WIEN. (hpd) Der Vater eines Kindergartenkindes gibt seinen Kampf gegen Kreuze in Kindergärten nicht auf – auch nach den negativen Urteilen des österreichischen Verfassungsgerichtshofs und des EGMR im Fall Lautsi. Er wird beim EGMR berufen, wie seine Anwältin auf einer Pressekonferenz erklärte. Ein prominenter österreichischer Verfassungsjurist hat dort das VfGH-Urteil zersaust.

„Scheinbegründung“, „nicht überzeugend, in sich nicht schlüssig und dazu geeignet, ein großes Achselzucken zu verursachen“. Es gibt nettere Dinge, die man über das Urteil eines Verfassungsgerichtshofs sagen kann. Wenn ein prominenter österreichischer Verfassungsjurist zu diesen Äußerungen gelangt, wirkt die Kritik verheerend. Bernd-Christian Funk sparte bei einer Pressekonferenz zum VfGh-Urteil, das Kreuze in Kindergärten erlaubt, nicht mit deutlichen Worten.

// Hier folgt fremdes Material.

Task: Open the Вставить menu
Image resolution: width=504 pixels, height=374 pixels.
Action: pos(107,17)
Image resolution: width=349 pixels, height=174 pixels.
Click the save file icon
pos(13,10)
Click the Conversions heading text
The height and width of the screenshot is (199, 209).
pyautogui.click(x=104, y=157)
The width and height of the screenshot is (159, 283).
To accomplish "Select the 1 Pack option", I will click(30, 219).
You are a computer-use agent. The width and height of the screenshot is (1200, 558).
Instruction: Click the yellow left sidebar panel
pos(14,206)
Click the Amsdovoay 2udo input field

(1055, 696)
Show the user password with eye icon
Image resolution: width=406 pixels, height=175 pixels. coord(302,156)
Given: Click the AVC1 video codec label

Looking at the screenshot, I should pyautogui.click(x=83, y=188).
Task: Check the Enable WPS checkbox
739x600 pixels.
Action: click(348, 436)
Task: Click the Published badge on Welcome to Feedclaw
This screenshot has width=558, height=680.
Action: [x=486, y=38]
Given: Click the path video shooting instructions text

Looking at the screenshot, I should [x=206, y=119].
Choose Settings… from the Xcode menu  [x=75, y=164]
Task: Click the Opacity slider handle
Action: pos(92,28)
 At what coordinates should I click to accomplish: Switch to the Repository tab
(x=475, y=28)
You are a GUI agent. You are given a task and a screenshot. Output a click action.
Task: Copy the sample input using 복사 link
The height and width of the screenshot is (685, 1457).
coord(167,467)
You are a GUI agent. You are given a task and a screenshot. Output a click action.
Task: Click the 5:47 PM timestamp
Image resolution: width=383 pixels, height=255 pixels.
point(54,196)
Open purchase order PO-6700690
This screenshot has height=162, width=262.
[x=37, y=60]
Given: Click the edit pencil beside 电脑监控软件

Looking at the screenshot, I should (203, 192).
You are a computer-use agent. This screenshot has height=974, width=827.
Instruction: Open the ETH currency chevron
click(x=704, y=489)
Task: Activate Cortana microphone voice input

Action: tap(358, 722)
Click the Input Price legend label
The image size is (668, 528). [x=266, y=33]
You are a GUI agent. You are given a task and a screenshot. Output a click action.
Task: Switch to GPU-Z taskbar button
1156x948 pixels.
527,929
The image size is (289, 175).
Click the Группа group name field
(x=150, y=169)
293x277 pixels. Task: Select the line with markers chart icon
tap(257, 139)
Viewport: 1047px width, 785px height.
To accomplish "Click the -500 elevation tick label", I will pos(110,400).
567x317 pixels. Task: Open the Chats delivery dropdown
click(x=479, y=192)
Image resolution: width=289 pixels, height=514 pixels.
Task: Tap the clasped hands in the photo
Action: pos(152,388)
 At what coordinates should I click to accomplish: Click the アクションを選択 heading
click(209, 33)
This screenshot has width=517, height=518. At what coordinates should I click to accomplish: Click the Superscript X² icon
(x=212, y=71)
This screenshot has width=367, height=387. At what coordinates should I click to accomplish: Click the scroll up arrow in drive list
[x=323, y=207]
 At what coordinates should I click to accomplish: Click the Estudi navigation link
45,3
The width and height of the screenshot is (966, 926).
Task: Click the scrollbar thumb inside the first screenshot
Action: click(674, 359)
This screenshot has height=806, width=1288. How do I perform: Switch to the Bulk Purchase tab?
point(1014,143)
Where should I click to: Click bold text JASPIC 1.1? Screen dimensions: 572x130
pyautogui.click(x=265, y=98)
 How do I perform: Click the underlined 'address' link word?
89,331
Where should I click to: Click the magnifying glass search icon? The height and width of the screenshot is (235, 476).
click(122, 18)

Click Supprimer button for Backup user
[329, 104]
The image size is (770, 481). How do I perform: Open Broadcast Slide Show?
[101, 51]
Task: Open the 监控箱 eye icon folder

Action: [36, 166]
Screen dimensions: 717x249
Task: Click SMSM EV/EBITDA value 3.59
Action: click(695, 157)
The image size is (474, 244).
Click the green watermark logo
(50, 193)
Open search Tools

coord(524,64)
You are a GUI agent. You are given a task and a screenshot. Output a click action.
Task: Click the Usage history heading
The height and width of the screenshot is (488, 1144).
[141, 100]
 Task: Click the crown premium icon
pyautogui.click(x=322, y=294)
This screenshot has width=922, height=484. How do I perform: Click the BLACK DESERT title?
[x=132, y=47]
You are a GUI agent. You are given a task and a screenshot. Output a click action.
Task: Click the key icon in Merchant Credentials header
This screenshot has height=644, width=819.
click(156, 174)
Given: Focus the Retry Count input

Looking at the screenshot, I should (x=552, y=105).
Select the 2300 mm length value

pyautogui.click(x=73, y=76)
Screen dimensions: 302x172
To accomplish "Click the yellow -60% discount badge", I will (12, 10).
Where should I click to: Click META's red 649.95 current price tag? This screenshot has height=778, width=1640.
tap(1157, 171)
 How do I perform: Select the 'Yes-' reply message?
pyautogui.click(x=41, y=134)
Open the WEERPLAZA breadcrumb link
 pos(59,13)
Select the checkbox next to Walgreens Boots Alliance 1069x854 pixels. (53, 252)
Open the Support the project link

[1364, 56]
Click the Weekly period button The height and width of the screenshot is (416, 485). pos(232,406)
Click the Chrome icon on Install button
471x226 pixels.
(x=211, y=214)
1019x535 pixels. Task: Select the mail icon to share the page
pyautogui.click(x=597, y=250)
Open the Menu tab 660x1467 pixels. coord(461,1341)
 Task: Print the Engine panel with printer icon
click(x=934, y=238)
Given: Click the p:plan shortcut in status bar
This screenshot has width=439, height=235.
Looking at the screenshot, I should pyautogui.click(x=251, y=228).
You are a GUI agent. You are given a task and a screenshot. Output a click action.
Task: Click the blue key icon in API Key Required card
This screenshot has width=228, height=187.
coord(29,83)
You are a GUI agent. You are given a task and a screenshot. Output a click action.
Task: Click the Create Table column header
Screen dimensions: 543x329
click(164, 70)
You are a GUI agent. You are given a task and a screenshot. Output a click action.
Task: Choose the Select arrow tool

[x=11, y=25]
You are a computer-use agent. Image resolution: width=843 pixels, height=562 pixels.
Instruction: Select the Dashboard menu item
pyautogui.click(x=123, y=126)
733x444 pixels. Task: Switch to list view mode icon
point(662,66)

Der VfGH hatte vergangene Woche geurteilt, Kreuze seien keine religiösen Symbole. Wenn ein Staat sie aufhänge, lasse das keine Präferenz für eine Religion erkennen. Gleichzeitig hatte er die Rechte getaufter Kinder auf Religionsfreiheit über die Rechte nicht getaufter Kinder gestellt, nicht mit Religion konfrontiert zu werden. (Siehe Max Bitters Kommentar auf hpd).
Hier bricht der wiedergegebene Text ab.